THE TASK -> An exact copy of the data is needed, but without any of its images.

(Stored data entries)
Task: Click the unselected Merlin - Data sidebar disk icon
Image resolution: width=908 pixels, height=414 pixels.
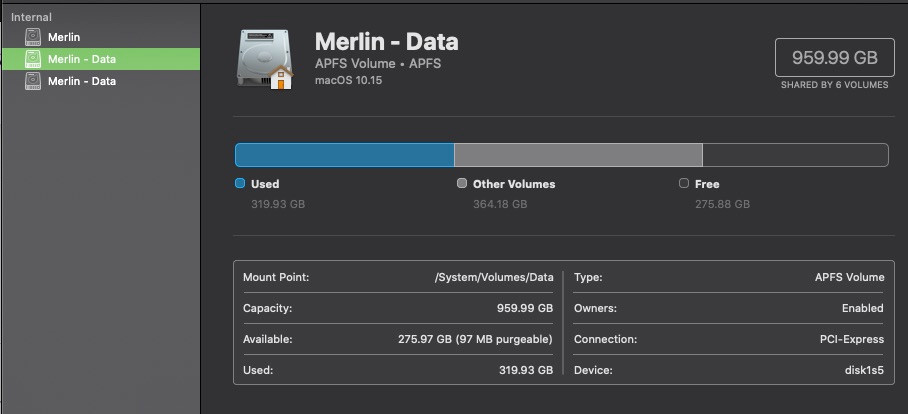Action: 33,82
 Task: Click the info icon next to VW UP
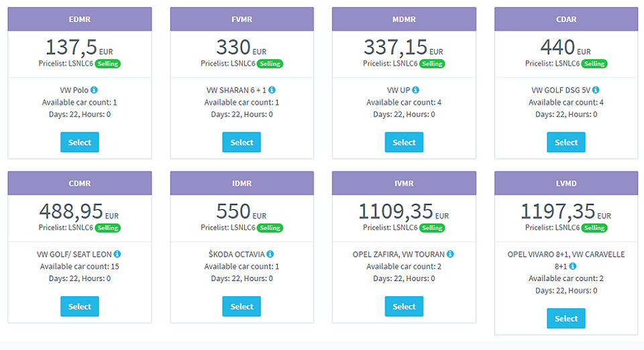416,90
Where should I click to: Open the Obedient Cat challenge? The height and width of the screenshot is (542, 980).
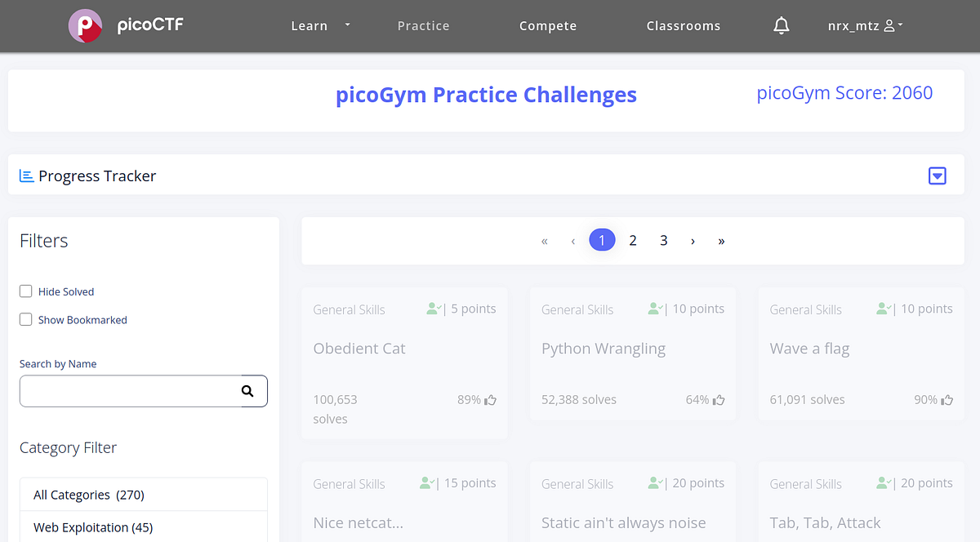tap(359, 348)
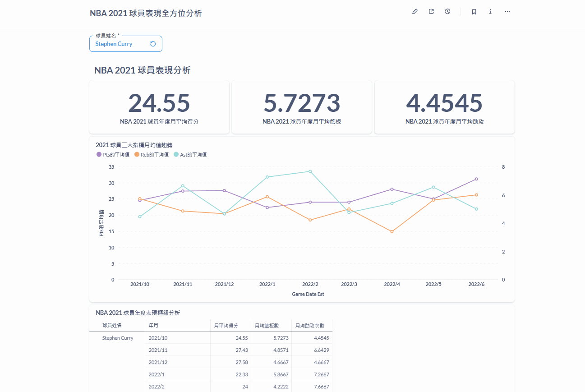Click the 24.55 average points scalar card

click(x=159, y=103)
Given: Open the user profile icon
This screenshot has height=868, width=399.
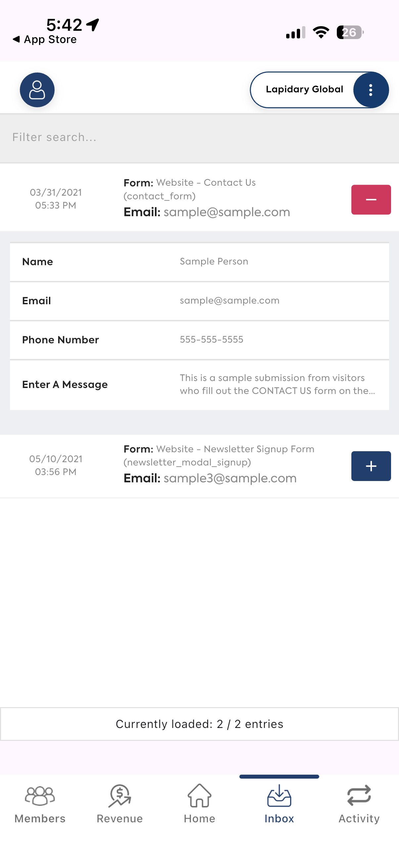Looking at the screenshot, I should coord(37,90).
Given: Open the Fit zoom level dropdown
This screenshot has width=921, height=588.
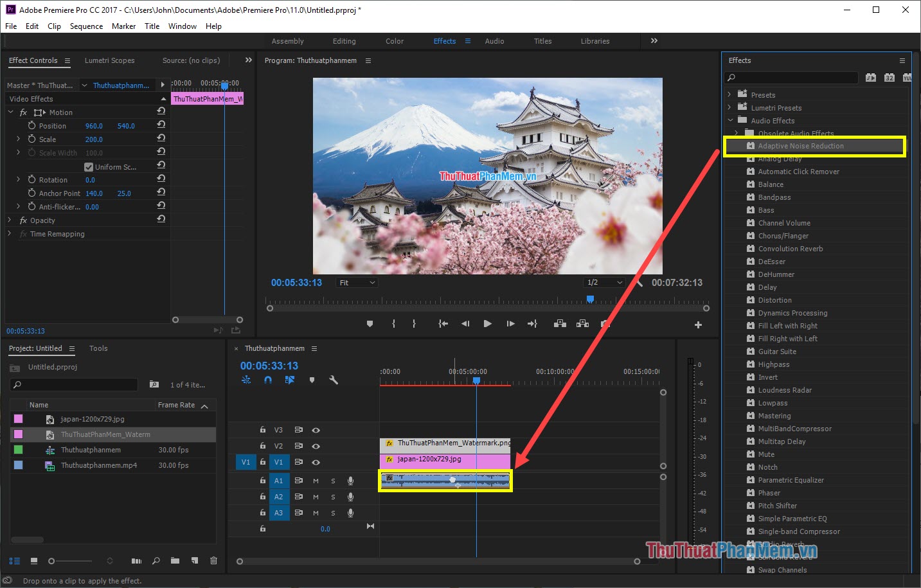Looking at the screenshot, I should point(356,282).
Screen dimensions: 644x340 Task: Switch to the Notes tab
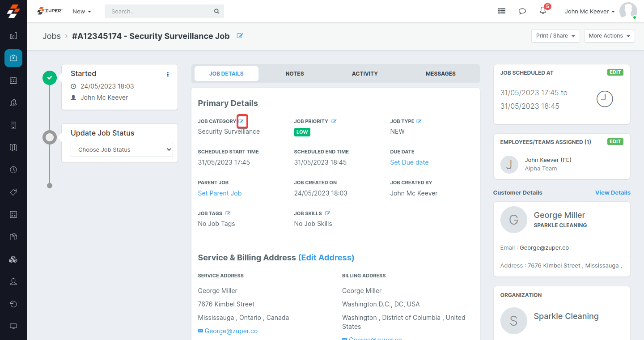pos(294,73)
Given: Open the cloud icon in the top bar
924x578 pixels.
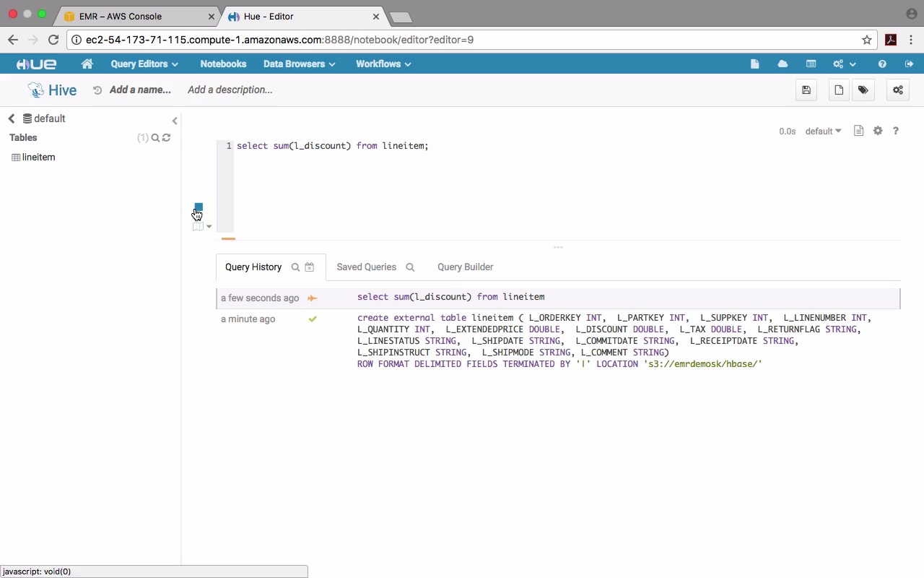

RESULT BELOW ->
Task: Click the unselected Merlin - Data sidebar disk icon
Image resolution: width=908 pixels, height=414 pixels.
Action: 33,82
 Task: Click the info icon next to VW UP
416,90
Where should I click to: Open the Obedient Cat challenge? The height and width of the screenshot is (542, 980).
tap(359, 348)
Click the 24.55 average points scalar card

click(x=159, y=103)
Given: Open the user profile icon
This screenshot has height=868, width=399.
Looking at the screenshot, I should coord(37,90).
Given: Open the Fit zoom level dropdown
This screenshot has width=921, height=588.
Looking at the screenshot, I should point(356,282).
Screen dimensions: 644x340 Task: Switch to the Notes tab
pos(294,73)
Given: Open the cloud icon in the top bar
924x578 pixels.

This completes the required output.